Samanta Schweblin’s Fever Dream was getting tons of raves this year, but unfortunately for me it didn’t quite live up to the hype… but I think maybe it was me—I had a hard time following exactly what was happening, especially towards the end, listening on audiobook. A woman wakes up in a hospital bed with a young boy beside her, and he urges her to recount how she ended up there, what happened to her daughter, and a day she spent with his mother. The boy pushes her to stay focused on what’s important as she searches her memory. “Fever Dream” is a perfect title; it’s surreal and unsettling with a palpable sense of dread and I really, really wish I had been able to get into it. I think maybe in 2018 I’ll try it on paper or ebook. [Listened to audiobook in February 2017.]

Two young men meet in college and bond over their shared love of music and records in Hari Kunzru’s White Tears. One of them explores New York City recording sounds, and one day encounters a blues song being sung by a man playing chess in the park. He and his friend “authenticate” the song, making it sound vintage, give the “artist” a fake name, and list it on record collecting websites. A veteran collector meets up with them and insists the song and singer are real, and at this point the story takes a dark turn sending the boys on a disorienting and disturbing journey to discover the truth. It has some mixed reviews—people either love or hate the new direction in the second half—but I thought it was a good, thought-provoking book on a number of issues including race, privilege, and cultural appropriation and exploitation. Plus a little bit of supernatural mystery/thriller thrown in. [Listened to audiobook in April 2017.]

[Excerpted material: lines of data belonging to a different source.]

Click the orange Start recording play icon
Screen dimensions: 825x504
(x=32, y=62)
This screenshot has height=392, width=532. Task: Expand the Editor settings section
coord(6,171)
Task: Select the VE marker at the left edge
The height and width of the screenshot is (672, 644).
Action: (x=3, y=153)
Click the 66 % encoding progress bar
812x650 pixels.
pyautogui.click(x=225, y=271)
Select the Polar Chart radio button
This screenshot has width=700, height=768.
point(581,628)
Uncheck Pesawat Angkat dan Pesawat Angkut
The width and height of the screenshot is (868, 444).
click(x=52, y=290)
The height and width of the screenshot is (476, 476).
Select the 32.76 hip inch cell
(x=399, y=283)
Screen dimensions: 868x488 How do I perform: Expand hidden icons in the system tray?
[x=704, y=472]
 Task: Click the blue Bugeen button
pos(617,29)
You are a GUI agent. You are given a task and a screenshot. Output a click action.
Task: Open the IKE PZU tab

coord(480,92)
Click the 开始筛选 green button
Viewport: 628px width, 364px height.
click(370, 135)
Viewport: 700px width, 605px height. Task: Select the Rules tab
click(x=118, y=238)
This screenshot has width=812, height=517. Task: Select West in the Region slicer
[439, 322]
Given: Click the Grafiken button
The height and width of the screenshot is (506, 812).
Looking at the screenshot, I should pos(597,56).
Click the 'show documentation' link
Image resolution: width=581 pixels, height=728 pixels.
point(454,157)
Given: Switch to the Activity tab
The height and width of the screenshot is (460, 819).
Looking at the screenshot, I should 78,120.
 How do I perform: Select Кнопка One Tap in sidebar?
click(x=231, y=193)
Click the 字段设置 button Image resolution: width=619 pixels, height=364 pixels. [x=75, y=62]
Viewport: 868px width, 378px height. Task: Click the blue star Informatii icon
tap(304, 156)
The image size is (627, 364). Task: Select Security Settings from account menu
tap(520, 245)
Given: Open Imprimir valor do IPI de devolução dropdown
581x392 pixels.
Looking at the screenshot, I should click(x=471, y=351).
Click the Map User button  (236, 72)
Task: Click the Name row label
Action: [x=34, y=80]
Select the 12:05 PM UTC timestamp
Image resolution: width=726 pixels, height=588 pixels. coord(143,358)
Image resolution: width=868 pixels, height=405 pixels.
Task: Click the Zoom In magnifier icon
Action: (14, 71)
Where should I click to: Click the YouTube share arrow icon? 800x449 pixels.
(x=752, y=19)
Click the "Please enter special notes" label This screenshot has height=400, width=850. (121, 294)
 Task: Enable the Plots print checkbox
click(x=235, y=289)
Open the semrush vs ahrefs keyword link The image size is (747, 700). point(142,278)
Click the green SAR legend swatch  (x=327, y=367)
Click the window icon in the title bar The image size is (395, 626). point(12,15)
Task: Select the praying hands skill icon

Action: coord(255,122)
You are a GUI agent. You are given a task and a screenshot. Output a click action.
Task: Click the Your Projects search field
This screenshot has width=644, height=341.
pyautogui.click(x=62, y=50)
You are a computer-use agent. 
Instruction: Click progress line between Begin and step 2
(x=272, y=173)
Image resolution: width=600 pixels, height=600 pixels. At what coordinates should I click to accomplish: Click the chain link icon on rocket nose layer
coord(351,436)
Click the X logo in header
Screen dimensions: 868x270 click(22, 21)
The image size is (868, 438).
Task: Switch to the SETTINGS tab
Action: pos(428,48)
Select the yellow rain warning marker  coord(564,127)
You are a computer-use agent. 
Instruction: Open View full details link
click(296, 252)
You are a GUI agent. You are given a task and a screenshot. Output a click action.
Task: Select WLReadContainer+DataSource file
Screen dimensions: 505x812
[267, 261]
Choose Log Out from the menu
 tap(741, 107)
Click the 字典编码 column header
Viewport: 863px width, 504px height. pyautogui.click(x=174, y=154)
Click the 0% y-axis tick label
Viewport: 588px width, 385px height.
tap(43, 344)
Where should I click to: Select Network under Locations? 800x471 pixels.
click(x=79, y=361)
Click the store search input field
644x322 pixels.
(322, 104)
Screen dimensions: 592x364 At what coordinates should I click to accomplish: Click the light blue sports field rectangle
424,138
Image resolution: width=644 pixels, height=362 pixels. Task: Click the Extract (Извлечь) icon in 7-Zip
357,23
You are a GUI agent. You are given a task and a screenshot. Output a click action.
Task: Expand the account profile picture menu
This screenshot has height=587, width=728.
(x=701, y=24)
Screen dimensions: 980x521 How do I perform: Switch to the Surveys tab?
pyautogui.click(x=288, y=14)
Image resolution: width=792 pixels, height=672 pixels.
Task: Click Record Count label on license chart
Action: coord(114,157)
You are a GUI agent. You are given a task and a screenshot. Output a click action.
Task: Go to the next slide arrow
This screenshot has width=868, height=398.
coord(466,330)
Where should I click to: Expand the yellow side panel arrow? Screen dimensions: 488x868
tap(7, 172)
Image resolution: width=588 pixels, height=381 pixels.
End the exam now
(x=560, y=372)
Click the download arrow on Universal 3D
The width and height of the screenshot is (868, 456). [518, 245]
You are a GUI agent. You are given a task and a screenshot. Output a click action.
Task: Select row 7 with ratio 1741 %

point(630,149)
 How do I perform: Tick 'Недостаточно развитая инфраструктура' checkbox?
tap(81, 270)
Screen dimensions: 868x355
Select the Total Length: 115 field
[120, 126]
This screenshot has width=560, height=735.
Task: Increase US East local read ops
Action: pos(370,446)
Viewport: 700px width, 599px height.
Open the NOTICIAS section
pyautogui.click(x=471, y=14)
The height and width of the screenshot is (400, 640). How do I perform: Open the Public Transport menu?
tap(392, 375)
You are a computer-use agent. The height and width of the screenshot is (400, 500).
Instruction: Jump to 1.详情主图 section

I read this interesting, short book over the course of one day. Han Kang’s The Vegetarian is eerie, sad, provocative, and Kafkaesque. Yeong-hye and her husband live a normal, uneventful life. But one day she starts having dark, violent, gory thoughts and nightmares and decides to stop eating meat. After this decision, Yeong-hye’s sanity starts a descent into madness, where she wants to become one with plant life and transition into being a tree. The story is told from three perspectives: Yeong-hye’s husband, sister, and brother-in-law. We never actually have an inside glimpse into Yeong-hye’s interior thoughts. The blurb says it’s an allegory for modern-day South Korea… but I admit I can’t speak to that accuracy as I’m not familiar with the country’s social and cultural state at the moment. However, my interpretation of Yeong-hye’s decision to take control of her body on her own terms and the negative, sometimes hostile reactions to her decision from men (and women) in her life smack of the infuriating social construct of beauty standards and the archaic “woman’s place” in patriarchal society. I guess there were issues with the translation from Korean, and I’m not quite sure how to feel about that because it was an impactful and interesting story for me in English anyway. [Read in September 2016.]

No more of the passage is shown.